Thursday, November 11, 2010

Pondering and thinking

When my eldest left home for further studies, I literary felt as if my arm was pulled off my body. It was the kind of pain that I have no words to describe. I guess only a mother will know.The songs that was played on the radio every morning as I drove to work seems to be directed to the separation and an intentional stab to the heart. The first year was bad. The second year was directed to preparing for the Christmas trip to Europe so the countdown was smaller in number. Following that, it was preparing for the convocation trip so things moved faster again. I survived it.

When the second left the nest, it was bad but the pain was not stabbing as I get to see him every weekend.
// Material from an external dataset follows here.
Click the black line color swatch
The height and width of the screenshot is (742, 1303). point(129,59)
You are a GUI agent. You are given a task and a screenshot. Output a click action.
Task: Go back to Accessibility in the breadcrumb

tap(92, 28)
I seldom have to count beyond all the fingers on one hand before I get to hug him again Plus the fact that skype has improved so much more and I have 2 others children whose life is evolving very fast.

Next was my baby's turn.This time round, she has 2 ko ko to see to many things like giving all the pep talk about staying away from home, the feelings that will creep in, safety, staying with others, food, banking details, what and how to pack,computer needs and even details like how to dry the clothing so that it doesn't creases! Though youngest, she is tough, strong, wise, sensible, independent, matured, all round well equipped. In many ways, I had to admit I wouldn't be more equipped myself if I had to leave home today. By all reasoning, I should be most prepared to let her go. But underneath all that,one can't being a mother. At times, the feelings and pain creeps in.

And all these make me think of 2 things
First is the realisation of how my mother must have felt when I married and had to leave her behind.
Next understanding what the bible meant by 'God so love the world that He gave His one and only son .'

That's a lot to think about on a day I told myself to sit back and relax.